アルバートはアーロンの反応には一切興味を示さず話を続けた。
「クラリッサを守るため、クラリッサを会社から解放するため……あなたはそう言いますが、そこに、クラリッサの意思はありますか? ないですよね? だって俺が聞いていた話とあまりに違う」
アルバートはクラリッサの手を握る手に力を込めた。
「だって、クラリッサはあなたと共に肩を並べて働きたいと思っていたのですから」
アーロンはそれを知っていたはずだ。だって、クラリッサは、なぜ自分では跡継ぎになれないのかとアーロンに問い詰めているのだから。
それは間違いなく、クラリッサの意思表示だった。
アーロンと共に商会を守りたいという、クラリッサの思いだった。
アーロンが、どこか呆然としながら、それでもゆっくりと口を開いた。
「……だが、女性が会社を継ぐのは、世間でもあまりない。反感を買うし、この子が苦労を――」
「そんなの、とっくにクラリッサは覚悟の上です」
そう、クラリッサはとっくに覚悟を決めていた。
自分のしたいことをしっかり見据えて。
「覚悟がないのはあなたでしょう。会長」
アルバートはアーロンの痛い部分を攻めていく。
「クラリッサのいい部分だけ奪っておいて、彼女に何も与えないつもりですか」
「そんな、つもりは……」
「いいかげん、認めたほうがいいです。あなたは――自分の娘の才能に嫉妬していたんでしょう」
アルバートにはそうとしか考えられなかった。
「本当に娘を解放したいと言うのなら、なぜ我が家に嫁がせようとするんです? 金のない、不自由な暮らしを強いられると知っていながら、大事な娘を嫁がせようとするだなんて、普通はしない。あなたは、クラリッサを解放するといいながら、手放すのを惜しんだのでしょう。クラリッサの力が、また必要になるかもしれないから」
「そんな……ことは……」
「現にあなたは――たった一度もクラリッサを褒めたことがないではないですか」
楽しいから続けたとクラリッサは言っていたが、本当は、父に褒められたかったのだろう。
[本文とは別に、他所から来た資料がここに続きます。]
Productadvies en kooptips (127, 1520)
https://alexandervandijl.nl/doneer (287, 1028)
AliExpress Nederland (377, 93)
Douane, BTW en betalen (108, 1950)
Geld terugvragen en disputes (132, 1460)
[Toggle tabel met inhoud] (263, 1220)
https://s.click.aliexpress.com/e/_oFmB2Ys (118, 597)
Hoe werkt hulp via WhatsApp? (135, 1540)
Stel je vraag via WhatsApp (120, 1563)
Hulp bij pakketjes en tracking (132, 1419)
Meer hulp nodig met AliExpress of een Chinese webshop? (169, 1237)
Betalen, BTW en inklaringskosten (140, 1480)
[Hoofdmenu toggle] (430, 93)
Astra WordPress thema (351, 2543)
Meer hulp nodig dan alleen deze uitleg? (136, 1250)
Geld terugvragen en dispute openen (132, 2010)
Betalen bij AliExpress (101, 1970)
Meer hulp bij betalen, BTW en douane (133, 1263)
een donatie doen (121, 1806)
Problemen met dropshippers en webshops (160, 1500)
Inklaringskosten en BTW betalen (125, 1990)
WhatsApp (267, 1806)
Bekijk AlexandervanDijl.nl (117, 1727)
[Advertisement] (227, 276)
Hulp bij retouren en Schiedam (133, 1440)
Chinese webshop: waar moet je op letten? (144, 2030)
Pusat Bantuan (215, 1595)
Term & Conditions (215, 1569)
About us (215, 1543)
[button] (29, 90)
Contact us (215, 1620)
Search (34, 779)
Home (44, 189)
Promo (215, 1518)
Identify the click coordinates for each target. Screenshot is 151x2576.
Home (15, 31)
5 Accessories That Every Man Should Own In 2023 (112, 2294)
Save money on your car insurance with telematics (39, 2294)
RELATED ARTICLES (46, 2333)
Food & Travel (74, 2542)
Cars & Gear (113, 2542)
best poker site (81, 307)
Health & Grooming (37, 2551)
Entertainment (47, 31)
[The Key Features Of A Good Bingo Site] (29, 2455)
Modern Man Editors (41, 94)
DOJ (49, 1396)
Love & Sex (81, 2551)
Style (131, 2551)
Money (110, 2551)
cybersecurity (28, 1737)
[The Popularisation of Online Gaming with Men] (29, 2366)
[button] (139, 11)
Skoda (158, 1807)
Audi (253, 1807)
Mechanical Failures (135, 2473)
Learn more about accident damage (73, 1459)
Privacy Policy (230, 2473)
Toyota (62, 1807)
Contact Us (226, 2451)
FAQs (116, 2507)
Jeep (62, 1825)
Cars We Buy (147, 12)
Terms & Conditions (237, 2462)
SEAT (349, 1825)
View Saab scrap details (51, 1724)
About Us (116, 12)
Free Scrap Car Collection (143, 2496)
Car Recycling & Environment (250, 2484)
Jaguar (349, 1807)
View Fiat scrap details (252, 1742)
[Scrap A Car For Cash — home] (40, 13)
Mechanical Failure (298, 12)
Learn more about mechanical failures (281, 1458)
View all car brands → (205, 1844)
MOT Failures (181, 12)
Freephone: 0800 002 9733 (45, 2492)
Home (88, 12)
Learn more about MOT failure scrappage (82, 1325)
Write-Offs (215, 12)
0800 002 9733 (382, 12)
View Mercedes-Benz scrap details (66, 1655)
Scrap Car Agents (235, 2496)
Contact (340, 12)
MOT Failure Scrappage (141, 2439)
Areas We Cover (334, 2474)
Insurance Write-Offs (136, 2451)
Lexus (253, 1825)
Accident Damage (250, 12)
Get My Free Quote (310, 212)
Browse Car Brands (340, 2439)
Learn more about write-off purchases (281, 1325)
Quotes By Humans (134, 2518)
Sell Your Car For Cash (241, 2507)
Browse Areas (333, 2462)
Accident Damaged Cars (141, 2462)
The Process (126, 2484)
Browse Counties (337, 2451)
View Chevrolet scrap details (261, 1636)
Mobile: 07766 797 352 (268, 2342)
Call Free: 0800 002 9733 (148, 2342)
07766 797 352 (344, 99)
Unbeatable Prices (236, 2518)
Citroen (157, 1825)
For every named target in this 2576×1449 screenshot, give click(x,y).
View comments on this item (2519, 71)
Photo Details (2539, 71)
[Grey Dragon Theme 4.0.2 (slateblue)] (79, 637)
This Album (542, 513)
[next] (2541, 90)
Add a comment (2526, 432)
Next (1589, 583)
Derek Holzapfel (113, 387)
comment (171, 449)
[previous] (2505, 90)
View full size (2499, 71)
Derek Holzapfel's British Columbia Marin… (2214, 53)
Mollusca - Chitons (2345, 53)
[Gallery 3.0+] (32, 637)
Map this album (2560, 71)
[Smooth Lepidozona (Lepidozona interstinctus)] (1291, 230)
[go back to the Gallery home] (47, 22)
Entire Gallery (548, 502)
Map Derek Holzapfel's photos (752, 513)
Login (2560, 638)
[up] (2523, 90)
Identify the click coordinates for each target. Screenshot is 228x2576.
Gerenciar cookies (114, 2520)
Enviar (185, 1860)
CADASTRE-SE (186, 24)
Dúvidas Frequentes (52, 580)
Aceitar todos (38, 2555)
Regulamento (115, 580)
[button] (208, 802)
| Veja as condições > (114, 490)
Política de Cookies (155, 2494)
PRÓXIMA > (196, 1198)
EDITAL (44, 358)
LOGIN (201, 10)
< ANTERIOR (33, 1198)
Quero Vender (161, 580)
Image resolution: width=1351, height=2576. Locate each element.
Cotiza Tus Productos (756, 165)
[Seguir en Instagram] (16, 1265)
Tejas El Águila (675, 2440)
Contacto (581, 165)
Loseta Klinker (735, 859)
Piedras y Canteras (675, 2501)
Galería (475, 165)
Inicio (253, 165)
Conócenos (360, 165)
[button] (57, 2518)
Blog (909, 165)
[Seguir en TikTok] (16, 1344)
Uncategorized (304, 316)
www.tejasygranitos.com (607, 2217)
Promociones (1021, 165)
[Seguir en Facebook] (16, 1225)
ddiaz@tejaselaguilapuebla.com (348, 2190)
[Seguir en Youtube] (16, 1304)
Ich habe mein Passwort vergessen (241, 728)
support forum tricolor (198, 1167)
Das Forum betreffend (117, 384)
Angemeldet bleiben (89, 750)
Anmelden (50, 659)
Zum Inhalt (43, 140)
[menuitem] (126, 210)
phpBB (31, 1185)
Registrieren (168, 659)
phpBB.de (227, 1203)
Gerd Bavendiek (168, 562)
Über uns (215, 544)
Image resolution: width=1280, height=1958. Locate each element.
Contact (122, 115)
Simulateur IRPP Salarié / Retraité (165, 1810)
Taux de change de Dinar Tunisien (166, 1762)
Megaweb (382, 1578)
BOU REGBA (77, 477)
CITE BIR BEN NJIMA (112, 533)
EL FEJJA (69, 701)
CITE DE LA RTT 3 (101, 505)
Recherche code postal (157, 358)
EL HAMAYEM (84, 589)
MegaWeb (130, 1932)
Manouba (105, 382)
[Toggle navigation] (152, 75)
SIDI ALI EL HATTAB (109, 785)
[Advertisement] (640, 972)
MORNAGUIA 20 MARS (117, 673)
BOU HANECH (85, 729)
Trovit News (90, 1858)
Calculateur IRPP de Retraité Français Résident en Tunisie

頑張ればもしかしたら認められるかもしれない。父が前のように自分を見てくれるかもしれないと、内心期待していたのだ。
だって、クラリッサは、父親が大好きだったから。
そしてそれは一度も叶わなかった。
アーロンは見るからに顔色をなくし、項垂れた。
「私は……」
アーロンは、これ以上、自分に言い訳はできなかった。